YOUR TASK ▸
Report each line of the material below that contains the word "image", copying every such line in full.

DATA FOR THIS EXERCISE ▸
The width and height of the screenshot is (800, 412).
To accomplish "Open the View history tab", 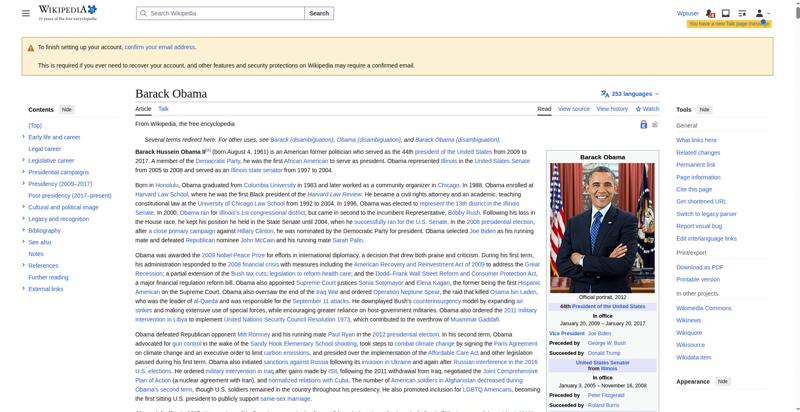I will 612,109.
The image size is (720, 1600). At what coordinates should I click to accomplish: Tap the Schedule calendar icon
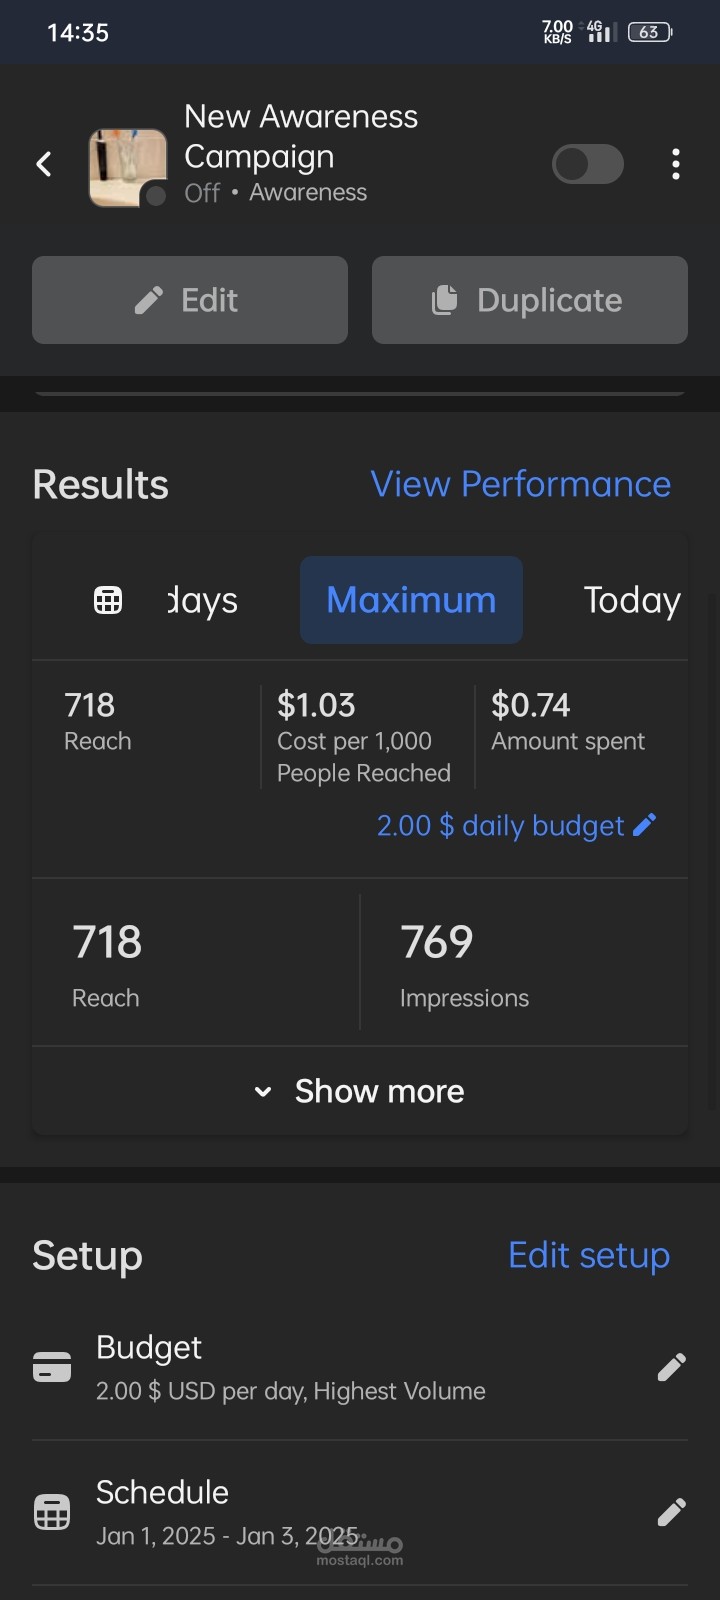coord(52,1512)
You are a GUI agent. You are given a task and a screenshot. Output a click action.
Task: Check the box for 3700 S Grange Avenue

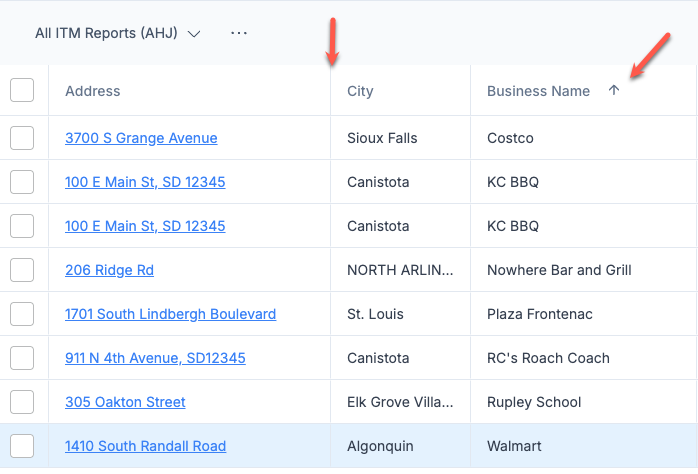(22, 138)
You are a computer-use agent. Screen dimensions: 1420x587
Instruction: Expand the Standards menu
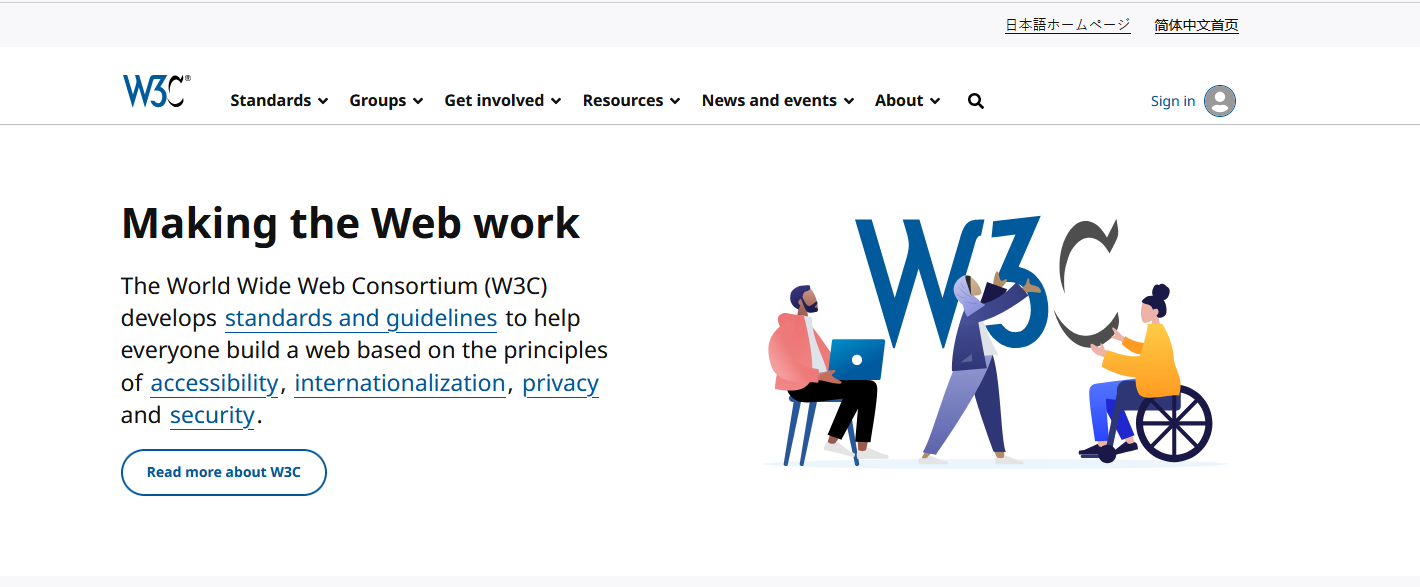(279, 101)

...

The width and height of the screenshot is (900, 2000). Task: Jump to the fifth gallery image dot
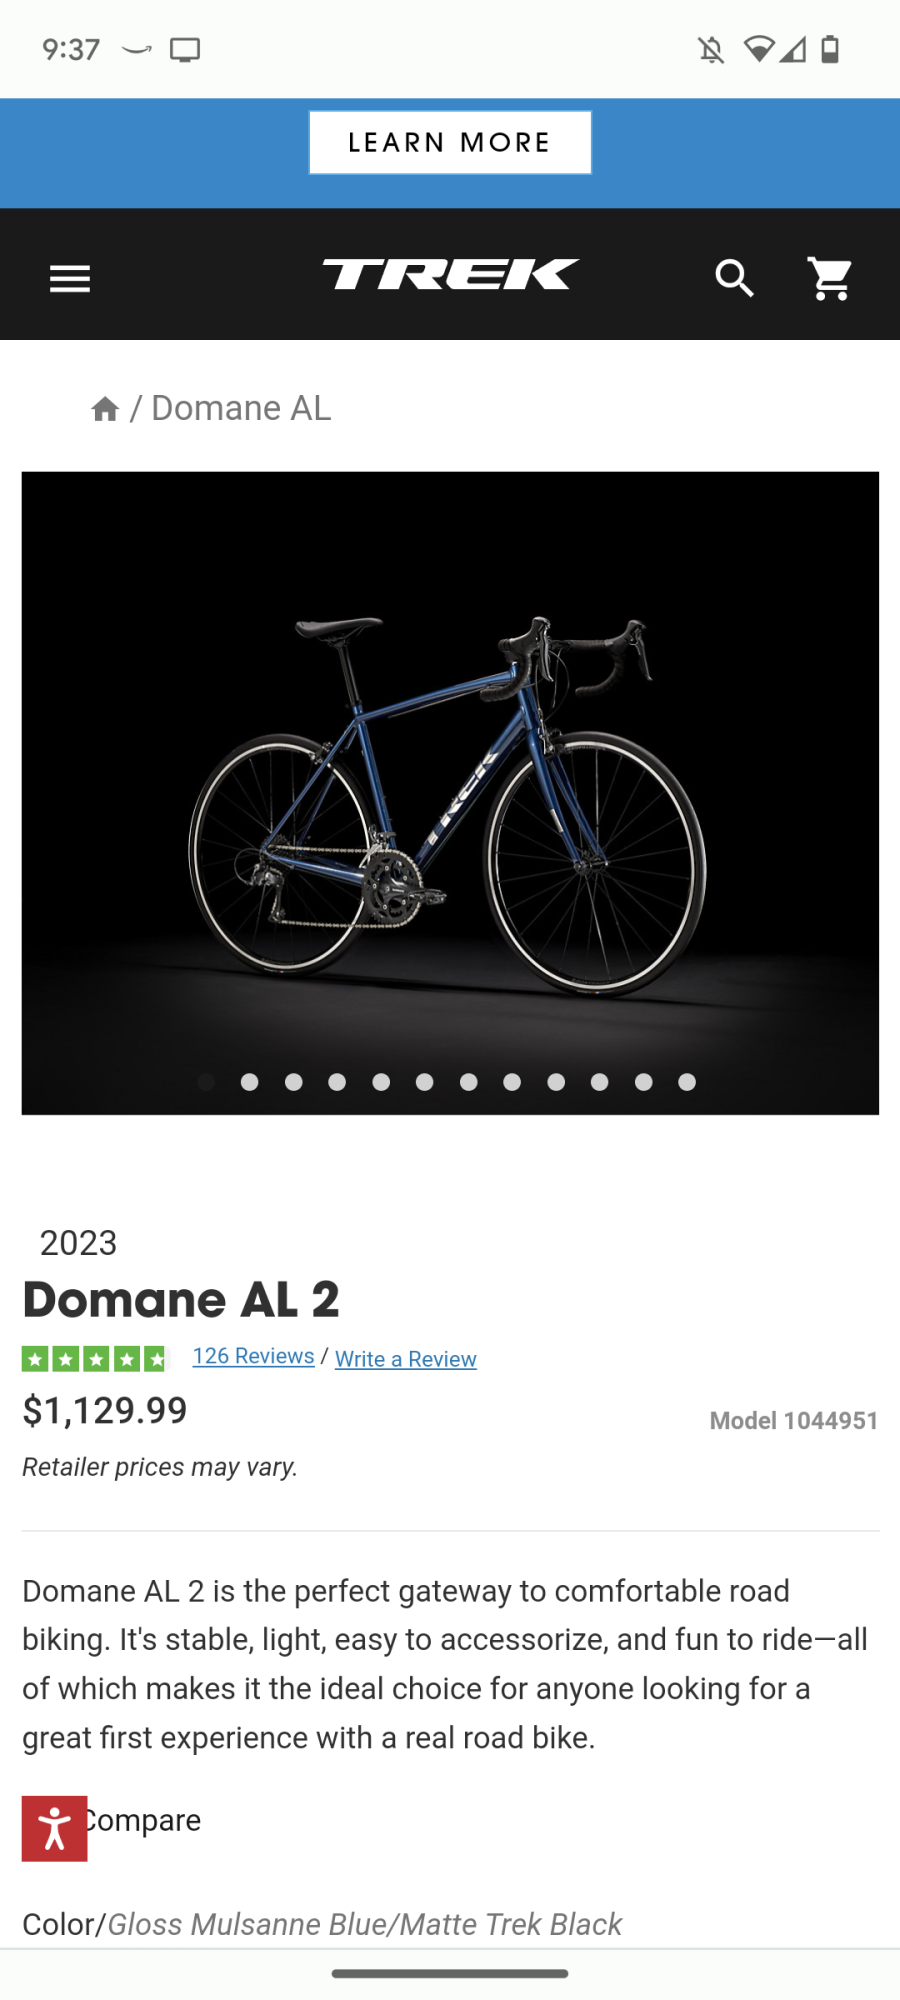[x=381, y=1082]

FULL ANSWER ▸
The image size is (720, 1600). At what coordinates should I click to accomplish: Tap the Schedule calendar icon
The width and height of the screenshot is (900, 2000). Task: Jump to the fifth gallery image dot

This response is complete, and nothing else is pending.